For me, age has caught up and I have come around to the fact that I just can’t rage like I used to. I’ve been mostly on the wagon for a couple of months due to illness. I’ve found it surprisingly easy to just taste and spit in work settings, and go light or do some tasting and spitting at wine dinners.

I loved watching them when they did shows. I wanted to join those meals. The grass is always greener, right? I ate at Joe Beef with my family a couple of years ago. One of the best meals of my life.

When I get to the point where foie gras is “meh”, cut me off…

I have a picture of the owner next to my wife. She looks like an ant next to a mountain. Glad he has sorted out his life. It’s a great restaurant.

For most of us, it would be a special occasion of excess. For those guys (and many others, I’m sure), it was a daily lifestyle with everyone there for a special occasion experience. Works for the visitor, but eventually kills the host.

Dave’s rant in the middle of the new “apocalypse” book about natural wines (not only being superior, but non natural wines being inferior) really comes across as preachy.

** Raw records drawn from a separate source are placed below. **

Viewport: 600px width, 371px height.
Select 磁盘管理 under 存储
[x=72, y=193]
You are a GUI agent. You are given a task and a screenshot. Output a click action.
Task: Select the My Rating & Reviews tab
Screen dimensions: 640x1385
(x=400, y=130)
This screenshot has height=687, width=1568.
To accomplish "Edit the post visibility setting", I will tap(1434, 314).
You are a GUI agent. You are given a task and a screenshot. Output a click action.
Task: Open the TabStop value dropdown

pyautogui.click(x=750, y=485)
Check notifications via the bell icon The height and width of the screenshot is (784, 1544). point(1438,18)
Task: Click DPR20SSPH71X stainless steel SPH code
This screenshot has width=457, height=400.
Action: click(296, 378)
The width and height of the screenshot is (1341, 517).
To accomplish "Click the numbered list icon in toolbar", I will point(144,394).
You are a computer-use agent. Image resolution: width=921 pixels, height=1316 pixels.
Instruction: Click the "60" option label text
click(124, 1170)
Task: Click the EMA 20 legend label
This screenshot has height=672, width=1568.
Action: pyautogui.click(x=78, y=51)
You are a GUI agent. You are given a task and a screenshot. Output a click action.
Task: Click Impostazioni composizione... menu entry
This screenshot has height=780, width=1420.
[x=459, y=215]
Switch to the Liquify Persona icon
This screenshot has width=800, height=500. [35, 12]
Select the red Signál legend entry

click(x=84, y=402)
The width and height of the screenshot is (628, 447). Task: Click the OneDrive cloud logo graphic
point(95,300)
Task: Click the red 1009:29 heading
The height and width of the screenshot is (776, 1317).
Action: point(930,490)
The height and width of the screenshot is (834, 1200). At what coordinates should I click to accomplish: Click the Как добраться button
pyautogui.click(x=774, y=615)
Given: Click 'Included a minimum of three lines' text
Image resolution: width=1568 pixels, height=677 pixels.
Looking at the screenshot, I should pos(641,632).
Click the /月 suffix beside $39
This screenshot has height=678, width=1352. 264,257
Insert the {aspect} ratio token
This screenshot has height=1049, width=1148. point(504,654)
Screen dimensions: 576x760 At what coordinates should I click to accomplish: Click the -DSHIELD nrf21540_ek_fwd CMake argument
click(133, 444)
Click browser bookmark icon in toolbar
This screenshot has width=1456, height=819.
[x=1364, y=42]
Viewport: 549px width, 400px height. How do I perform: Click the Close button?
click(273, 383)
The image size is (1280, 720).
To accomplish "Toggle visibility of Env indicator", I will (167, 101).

Obviously written while he was still drinking, and is an example of how both Fred, but especially Dave, have a history of being dismissive about things they don’t agree with.

My college friend, Charlie Trotter, died of a stroke while young.

I haven’t read the book but I suppose you have to read it bearing in mind they sell natural wines.

Yeah, it’s ingrained in their personalities. The step change in attitude since going sober is basically zero - one extreme to another extreme. I mean good for them, but the charm of what they do/did is at risk should sobriety become a core component of who they are. I hope it doesn’t define them as I want to make it to Joe Beef before those changes inevitably trickle down.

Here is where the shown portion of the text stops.